BEGIN SOURCE TEXT

To be able to provide this service, a translation agency must be a registered and recognised member of an official language authority, such as, for example, the ATC UK (Association of Translation Agencies UK). Membership of such association can only be possible after successfully passing several rigours tests and meeting the highest industry standards in both customer service and linguistic accuracy. Another standard, which indicates a high quality of work and professionalism of the translation agency is an ISO.
In order to find a reliable translation agency, you can use a simple online search, as only in the United Kingdom, there are numerous expert agencies offering certified translation service, some of them include Language Reach, The London Language Agency or Translation Services UK. Once you discover the company which meets all of the above criteria, it might be a good idea to spend a while learning more about them by, for example, reading reviews from past customers or asking for a sample translation.
- Working with a certified freelance linguist
The convenience and ease of working directly with a professional translation agency, regrettably, comes at a price. Consequently, this option may be somewhat more reasonable for businesses rather than individual or private clients, who often only wish to translate simple documents such as birth, marriage or school certificates. This is also particularly true, as businesses frequently require translations into a number of different languages at once.
Fortunately however, thanks to the developments in technology, private customers now have the opportunity to approach freelance translators and linguists directly. Although this option may not be an ideal solution if you need to translate the documents or materials into several different languages at once, or if have a tight deadline for doing so, nonetheless, if you only require a translation of relatively straightforward documents into one target language, freelance linguists may be the best and most affordable option for you.

END SOURCE TEXT
BEGIN SUPPLIED ENTRIES

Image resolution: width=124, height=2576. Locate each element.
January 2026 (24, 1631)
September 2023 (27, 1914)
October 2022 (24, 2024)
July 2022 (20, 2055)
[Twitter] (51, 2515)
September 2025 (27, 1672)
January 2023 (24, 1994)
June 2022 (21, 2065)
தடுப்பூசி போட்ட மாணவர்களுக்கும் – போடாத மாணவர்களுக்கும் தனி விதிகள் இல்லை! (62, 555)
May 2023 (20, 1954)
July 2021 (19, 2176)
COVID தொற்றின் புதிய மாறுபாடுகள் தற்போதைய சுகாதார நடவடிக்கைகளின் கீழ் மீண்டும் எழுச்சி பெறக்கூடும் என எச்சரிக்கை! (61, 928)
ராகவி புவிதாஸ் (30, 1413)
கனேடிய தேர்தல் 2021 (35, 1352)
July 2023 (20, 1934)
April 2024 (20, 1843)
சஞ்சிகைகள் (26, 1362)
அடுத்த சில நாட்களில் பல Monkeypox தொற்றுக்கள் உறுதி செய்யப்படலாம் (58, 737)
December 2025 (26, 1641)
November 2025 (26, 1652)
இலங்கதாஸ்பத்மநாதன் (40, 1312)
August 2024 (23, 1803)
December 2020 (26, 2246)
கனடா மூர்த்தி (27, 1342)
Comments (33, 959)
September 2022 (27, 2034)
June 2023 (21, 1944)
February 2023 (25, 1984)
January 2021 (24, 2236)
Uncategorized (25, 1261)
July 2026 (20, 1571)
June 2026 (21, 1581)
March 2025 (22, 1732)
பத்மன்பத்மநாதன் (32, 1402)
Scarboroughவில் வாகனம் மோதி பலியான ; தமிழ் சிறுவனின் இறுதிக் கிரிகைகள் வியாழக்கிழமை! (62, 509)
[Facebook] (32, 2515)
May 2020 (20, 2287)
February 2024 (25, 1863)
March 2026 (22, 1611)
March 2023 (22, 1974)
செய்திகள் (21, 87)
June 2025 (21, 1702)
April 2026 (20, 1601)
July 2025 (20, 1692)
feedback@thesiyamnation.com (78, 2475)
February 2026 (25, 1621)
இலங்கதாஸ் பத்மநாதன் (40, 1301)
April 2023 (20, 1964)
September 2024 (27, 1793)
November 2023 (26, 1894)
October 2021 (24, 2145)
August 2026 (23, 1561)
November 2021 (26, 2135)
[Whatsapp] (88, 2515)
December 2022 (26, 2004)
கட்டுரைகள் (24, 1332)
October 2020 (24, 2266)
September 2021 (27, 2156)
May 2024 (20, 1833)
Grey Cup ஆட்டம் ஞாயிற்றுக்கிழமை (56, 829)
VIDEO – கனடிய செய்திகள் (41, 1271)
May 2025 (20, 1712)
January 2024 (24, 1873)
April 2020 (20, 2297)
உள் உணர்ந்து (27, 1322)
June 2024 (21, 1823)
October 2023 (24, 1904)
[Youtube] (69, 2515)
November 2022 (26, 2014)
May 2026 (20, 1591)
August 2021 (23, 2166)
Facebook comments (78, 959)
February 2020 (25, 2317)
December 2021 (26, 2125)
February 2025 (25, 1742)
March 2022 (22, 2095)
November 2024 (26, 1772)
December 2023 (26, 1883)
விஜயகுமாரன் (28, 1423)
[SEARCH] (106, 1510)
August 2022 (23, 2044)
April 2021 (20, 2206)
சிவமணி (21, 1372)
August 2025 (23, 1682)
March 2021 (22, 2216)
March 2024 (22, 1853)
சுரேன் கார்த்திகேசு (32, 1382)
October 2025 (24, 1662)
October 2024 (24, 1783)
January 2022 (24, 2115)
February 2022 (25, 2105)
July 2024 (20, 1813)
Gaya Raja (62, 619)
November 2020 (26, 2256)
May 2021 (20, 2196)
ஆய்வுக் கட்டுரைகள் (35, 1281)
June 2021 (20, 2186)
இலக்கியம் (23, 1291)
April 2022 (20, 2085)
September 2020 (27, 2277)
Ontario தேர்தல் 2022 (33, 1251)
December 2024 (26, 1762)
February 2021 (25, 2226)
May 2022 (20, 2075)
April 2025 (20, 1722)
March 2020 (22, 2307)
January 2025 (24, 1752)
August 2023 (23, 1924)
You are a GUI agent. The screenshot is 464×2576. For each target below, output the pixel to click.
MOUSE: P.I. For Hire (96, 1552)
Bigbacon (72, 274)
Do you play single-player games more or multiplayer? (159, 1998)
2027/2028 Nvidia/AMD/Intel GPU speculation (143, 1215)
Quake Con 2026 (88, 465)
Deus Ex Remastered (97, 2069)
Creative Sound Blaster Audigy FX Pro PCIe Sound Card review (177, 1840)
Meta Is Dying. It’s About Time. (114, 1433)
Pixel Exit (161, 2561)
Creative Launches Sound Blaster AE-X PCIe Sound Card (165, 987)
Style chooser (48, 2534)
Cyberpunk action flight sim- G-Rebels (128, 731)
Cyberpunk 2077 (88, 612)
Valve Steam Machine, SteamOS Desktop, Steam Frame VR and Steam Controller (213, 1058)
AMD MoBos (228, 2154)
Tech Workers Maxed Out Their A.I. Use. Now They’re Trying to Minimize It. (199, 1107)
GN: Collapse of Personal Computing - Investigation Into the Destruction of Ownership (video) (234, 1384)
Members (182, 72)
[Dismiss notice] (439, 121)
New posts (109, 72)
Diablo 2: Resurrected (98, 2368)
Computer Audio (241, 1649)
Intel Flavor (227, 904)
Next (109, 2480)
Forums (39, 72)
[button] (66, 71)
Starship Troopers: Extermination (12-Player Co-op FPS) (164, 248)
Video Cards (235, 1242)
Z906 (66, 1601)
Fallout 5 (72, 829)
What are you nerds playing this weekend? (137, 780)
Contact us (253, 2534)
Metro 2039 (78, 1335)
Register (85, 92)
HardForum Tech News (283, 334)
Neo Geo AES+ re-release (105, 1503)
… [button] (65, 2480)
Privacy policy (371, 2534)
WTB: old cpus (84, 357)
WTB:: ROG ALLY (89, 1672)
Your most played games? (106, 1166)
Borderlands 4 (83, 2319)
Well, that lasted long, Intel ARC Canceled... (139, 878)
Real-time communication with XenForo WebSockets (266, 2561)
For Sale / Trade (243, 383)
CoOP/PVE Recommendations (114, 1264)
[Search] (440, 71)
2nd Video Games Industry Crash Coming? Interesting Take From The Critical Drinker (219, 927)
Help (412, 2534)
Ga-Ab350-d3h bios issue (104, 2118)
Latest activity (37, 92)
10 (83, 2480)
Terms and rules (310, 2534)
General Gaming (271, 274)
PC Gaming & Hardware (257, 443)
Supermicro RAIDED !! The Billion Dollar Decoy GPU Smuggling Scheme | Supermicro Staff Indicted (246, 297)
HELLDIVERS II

END SUPPLIED ENTRIES

Pick up the text on certified translation services where it stops, after its last sentence about freelance linguists.

Freelance translators, similarly to professional agencies, also have several different ways of proving their quality and linguistic accuracy, which consequently allows them to provide officially certified translation services, which are legally recognised. One of the most popular – Chartered Institute of Linguists, also known as the CIOL, associates the most talented and professional linguists and translators in the United Kingdom.
Whether you decide to work with a translation company or a freelance linguist, there are several different aspects you must bear in mind. From ensuring that the provider is registered within an official language association, and consequently legally allowed to provide certified translation services, to confirming the quality of their work and customer service by reading reviews from past clients or simply asking for a translation sample.
Your budget, deadline, type of documents as well as the total number languages required might also substantially influence whether it’s best for you to partner directly with a translation company or look for a freelance linguist. Therefore, it’s usually best to think about these aspects carefully before actually going ahead with the translation of your documents, as it may save you time and money in the long run.